▶ _Work instructions_
[A] According to the microRNA key points, at what level do microRNAs repress their specific mRNA targets?
[B] List every bulleted key point in the microRNA key points.
[C] In the microRNA key points, rewrite the stretch from "Physiological and pathological" through "exacerbate disease severity.", putting "silencing" in place of "repressing".

▶ _Reading passage_
Physiological and pathological roles for microRNAs in the immune system

Key Points

  • MicroRNAs (miRNAs) are expressed by cells that constitute the immune system, and they function by repressing specific mRNA targets at the post-transcriptional level.

  • The biosynthesis of miRNAs involves several levels of regulation, some of which are influenced by inflammation.

  • Specific miRNAs modulate haematopoietic cell development.

  • miRNAs regulate both innate and adaptive immune responses.

  • miRNA expression levels are dysregulated in diseases of immunological origin, such as cancer and autoimmunity. Altered miRNA expression can subsequently exacerbate disease severity.

  • Research into miRNA is a recent development, and therefore many aspects of miRNA biology remain unexplored.

▶ _Supplied data_
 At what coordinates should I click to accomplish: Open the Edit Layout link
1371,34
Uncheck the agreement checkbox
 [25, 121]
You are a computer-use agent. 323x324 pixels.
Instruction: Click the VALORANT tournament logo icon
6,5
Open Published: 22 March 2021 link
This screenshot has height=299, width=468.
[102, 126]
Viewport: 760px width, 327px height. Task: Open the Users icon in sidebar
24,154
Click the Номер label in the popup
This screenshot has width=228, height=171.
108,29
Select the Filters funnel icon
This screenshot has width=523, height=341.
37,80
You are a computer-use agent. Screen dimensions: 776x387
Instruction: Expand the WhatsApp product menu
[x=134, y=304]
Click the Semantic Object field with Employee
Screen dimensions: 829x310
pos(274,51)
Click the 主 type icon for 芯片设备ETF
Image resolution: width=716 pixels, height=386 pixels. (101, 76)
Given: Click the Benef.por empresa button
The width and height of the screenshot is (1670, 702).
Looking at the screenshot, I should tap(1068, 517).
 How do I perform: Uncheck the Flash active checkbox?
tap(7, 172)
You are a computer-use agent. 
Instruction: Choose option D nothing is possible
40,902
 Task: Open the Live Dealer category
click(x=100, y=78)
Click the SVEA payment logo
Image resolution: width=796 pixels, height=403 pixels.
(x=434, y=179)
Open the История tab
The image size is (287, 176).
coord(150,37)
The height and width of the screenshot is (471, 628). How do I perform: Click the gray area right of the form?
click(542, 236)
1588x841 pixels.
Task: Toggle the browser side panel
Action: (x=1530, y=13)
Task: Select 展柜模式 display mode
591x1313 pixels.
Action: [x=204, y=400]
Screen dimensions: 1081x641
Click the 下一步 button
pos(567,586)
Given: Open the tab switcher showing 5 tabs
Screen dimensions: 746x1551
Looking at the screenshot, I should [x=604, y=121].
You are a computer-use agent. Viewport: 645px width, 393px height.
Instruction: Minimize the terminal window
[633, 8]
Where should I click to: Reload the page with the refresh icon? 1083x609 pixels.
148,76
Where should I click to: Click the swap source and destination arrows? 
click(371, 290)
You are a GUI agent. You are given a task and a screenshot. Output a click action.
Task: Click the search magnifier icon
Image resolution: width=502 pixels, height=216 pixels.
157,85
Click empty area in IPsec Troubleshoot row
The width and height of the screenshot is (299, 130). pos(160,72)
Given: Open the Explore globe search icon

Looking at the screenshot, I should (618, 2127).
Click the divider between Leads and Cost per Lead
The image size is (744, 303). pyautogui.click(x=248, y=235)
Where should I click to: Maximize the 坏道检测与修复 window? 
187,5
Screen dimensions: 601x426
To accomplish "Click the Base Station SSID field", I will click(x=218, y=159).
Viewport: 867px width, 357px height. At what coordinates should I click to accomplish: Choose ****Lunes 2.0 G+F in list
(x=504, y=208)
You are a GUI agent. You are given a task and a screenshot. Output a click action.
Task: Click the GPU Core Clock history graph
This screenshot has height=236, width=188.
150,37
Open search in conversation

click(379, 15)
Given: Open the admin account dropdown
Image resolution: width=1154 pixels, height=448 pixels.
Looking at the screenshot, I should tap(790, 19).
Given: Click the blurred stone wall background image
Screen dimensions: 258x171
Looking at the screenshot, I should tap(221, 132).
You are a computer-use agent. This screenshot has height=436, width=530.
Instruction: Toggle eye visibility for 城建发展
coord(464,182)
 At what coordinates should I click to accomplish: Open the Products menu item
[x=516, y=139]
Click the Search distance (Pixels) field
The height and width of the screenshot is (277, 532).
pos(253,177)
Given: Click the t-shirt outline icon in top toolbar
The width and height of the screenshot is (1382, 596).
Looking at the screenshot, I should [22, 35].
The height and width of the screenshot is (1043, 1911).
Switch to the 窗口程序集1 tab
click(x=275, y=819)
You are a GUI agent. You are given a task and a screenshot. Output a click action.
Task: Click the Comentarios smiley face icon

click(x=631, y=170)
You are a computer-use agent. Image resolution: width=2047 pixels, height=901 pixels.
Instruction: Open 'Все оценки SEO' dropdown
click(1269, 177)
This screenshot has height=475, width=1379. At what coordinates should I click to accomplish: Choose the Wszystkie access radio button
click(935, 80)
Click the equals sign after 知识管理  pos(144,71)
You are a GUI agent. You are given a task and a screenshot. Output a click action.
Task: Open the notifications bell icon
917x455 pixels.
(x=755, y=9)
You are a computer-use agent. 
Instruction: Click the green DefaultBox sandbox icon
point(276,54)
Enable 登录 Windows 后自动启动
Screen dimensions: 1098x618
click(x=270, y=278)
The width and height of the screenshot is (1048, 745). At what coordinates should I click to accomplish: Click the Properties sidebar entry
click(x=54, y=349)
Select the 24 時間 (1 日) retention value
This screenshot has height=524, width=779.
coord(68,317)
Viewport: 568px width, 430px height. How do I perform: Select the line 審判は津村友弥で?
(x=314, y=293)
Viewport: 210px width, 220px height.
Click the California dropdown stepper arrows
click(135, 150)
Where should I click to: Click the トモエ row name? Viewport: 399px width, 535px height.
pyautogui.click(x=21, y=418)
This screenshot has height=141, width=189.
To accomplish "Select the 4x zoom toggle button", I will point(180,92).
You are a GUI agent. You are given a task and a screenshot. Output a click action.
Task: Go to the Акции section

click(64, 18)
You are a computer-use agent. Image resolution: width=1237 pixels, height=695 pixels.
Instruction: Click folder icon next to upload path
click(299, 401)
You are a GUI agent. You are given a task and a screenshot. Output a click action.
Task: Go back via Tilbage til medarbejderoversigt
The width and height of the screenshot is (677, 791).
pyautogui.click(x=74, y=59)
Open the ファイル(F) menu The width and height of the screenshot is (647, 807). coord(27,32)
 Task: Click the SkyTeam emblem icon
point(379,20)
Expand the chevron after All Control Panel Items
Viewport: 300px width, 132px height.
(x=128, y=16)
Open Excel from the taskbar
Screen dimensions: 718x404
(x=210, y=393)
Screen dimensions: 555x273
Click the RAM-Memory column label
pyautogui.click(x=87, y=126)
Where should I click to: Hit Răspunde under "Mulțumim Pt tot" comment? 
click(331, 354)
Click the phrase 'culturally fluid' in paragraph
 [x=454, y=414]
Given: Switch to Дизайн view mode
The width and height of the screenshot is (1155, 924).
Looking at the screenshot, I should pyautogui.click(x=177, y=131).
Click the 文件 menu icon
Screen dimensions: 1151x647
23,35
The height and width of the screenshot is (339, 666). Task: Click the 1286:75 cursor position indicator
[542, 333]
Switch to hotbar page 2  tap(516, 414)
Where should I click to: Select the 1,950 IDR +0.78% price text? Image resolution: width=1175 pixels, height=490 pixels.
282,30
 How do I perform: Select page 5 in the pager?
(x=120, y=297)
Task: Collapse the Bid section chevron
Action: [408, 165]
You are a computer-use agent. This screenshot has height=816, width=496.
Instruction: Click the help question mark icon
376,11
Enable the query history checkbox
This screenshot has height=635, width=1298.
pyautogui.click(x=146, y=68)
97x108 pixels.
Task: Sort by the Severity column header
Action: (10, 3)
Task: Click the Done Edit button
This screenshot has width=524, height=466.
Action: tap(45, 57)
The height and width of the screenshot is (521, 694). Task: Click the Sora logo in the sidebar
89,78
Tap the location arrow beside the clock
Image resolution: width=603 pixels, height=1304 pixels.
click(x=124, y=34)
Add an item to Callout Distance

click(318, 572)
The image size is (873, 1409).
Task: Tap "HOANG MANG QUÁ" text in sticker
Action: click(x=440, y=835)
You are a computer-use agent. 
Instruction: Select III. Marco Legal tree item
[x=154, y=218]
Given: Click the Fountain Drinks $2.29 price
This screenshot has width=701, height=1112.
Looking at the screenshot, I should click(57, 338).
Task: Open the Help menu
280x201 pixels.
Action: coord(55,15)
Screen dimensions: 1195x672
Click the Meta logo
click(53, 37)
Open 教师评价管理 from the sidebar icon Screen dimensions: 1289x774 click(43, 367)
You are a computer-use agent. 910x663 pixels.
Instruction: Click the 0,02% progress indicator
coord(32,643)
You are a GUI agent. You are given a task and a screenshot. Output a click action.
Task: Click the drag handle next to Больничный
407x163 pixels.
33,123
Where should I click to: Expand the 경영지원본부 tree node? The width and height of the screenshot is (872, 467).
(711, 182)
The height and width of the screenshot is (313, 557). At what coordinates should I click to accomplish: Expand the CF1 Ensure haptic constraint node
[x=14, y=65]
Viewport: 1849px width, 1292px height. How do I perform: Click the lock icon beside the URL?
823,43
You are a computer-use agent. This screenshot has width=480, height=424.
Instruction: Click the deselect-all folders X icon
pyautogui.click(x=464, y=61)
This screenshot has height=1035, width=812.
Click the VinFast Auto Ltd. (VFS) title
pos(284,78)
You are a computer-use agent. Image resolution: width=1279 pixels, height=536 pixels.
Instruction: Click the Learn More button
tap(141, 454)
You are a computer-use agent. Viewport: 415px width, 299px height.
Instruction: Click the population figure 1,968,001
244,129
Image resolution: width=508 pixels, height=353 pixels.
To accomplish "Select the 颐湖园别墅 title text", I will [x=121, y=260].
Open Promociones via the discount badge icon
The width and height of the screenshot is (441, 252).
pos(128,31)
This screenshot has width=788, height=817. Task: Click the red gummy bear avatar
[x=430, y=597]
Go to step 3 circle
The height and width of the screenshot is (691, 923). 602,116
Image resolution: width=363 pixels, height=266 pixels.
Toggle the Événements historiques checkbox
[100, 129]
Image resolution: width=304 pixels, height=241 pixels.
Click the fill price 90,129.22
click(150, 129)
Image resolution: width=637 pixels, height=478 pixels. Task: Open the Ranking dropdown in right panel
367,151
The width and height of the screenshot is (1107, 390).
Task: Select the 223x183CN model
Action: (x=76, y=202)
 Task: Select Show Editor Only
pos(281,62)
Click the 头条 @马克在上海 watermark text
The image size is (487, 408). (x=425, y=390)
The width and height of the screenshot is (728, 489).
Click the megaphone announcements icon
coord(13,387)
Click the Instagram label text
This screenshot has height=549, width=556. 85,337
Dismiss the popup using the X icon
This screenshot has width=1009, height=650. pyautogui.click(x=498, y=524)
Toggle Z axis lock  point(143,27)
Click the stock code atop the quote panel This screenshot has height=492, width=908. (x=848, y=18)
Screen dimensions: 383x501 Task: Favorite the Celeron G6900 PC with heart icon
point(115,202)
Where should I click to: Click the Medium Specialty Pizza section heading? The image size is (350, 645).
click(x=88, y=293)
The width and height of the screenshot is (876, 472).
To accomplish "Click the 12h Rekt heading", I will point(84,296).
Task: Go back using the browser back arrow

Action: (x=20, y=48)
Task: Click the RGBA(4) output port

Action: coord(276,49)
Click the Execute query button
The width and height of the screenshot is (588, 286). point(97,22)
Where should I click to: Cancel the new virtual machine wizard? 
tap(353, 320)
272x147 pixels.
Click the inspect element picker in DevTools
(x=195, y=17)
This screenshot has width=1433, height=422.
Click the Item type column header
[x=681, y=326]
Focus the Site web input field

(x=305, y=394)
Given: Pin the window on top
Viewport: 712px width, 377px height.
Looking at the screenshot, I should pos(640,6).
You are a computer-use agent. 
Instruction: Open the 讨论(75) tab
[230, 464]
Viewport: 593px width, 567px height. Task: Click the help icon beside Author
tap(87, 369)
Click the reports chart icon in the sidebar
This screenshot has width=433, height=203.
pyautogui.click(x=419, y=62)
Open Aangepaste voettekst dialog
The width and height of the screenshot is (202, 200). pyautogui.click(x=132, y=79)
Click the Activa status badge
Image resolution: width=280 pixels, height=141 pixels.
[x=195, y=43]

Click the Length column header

▶ _Activity answers_
[A] At the post-transcriptional level.

[B]
1. MicroRNAs (miRNAs) are expressed by cells that constitute the immune system, and they function by repressing specific mRNA targets at the post-transcriptional level.
2. The biosynthesis of miRNAs involves several levels of regulation, some of which are influenced by inflammation.
3. Specific miRNAs modulate haematopoietic cell development.
4. miRNAs regulate both innate and adaptive immune responses.
5. miRNA expression levels are dysregulated in diseases of immunological origin, such as cancer and autoimmunity. Altered miRNA expression can subsequently exacerbate disease severity.
6. Research into miRNA is a recent development, and therefore many aspects of miRNA biology remain unexplored.

[C]
Physiological and pathological roles for microRNAs in the immune system

Key Points

  • MicroRNAs (miRNAs) are expressed by cells that constitute the immune system, and they function by silencing specific mRNA targets at the post-transcriptional level.

  • The biosynthesis of miRNAs involves several levels of regulation, some of which are influenced by inflammation.

  • Specific miRNAs modulate haematopoietic cell development.

  • miRNAs regulate both innate and adaptive immune responses.

  • miRNA expression levels are dysregulated in diseases of immunological origin, such as cancer and autoimmunity. Altered miRNA expression can subsequently exacerbate disease severity.